YOUR OBJECTIVE: Give back the entries that follow exactly as written. Any picture gets left out.

━━ SOURCE DATA ━━

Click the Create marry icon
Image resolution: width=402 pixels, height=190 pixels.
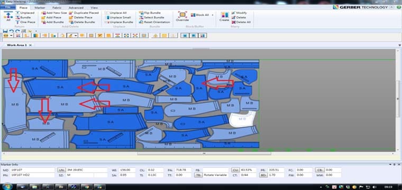coord(224,15)
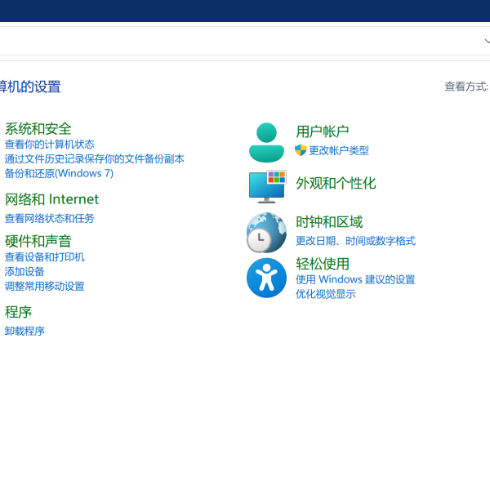Open 使用 Windows 建议的设置 link
The image size is (490, 490).
point(355,279)
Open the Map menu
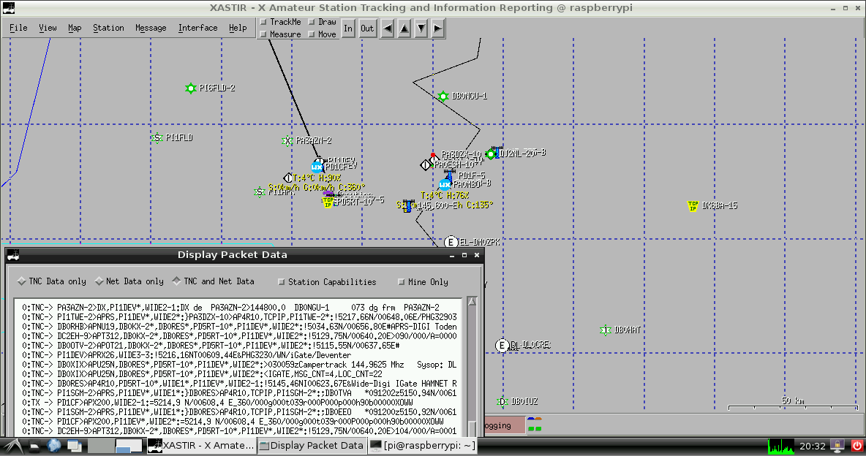This screenshot has height=456, width=866. [x=75, y=28]
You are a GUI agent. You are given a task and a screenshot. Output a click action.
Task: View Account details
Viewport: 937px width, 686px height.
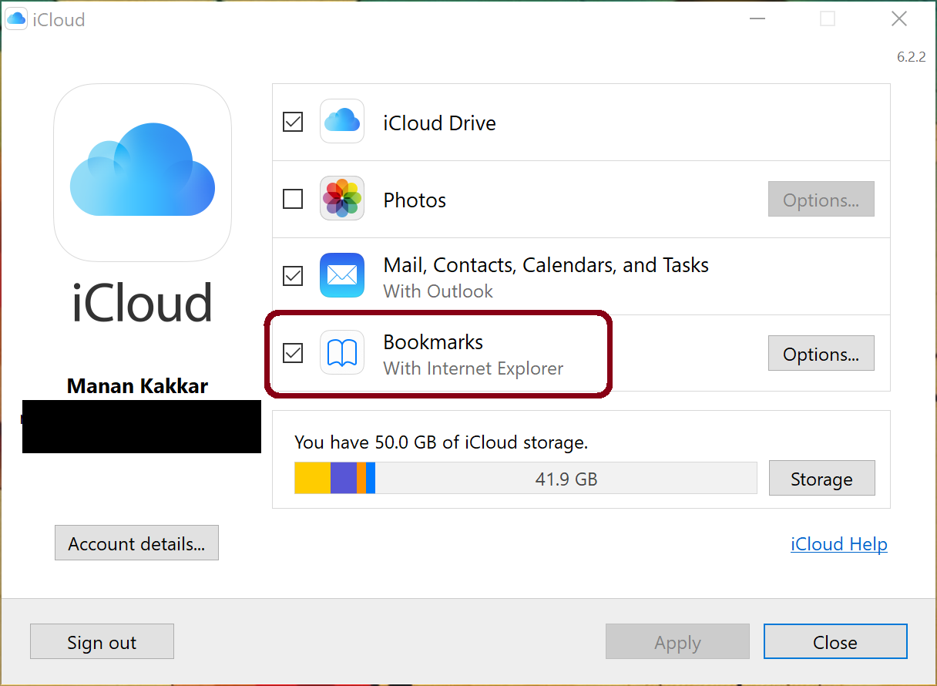pyautogui.click(x=136, y=543)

━━━

TASK OUTPUT:
Click the Create marry icon
Image resolution: width=402 pixels, height=190 pixels.
coord(224,15)
Open 使用 Windows 建议的设置 link
The image size is (490, 490).
point(355,279)
Open the Map menu
This screenshot has height=456, width=866. [x=75, y=28]
You are a GUI agent. You are given a task and a screenshot. Output a click action.
Task: View Account details
Viewport: 937px width, 686px height.
pyautogui.click(x=136, y=543)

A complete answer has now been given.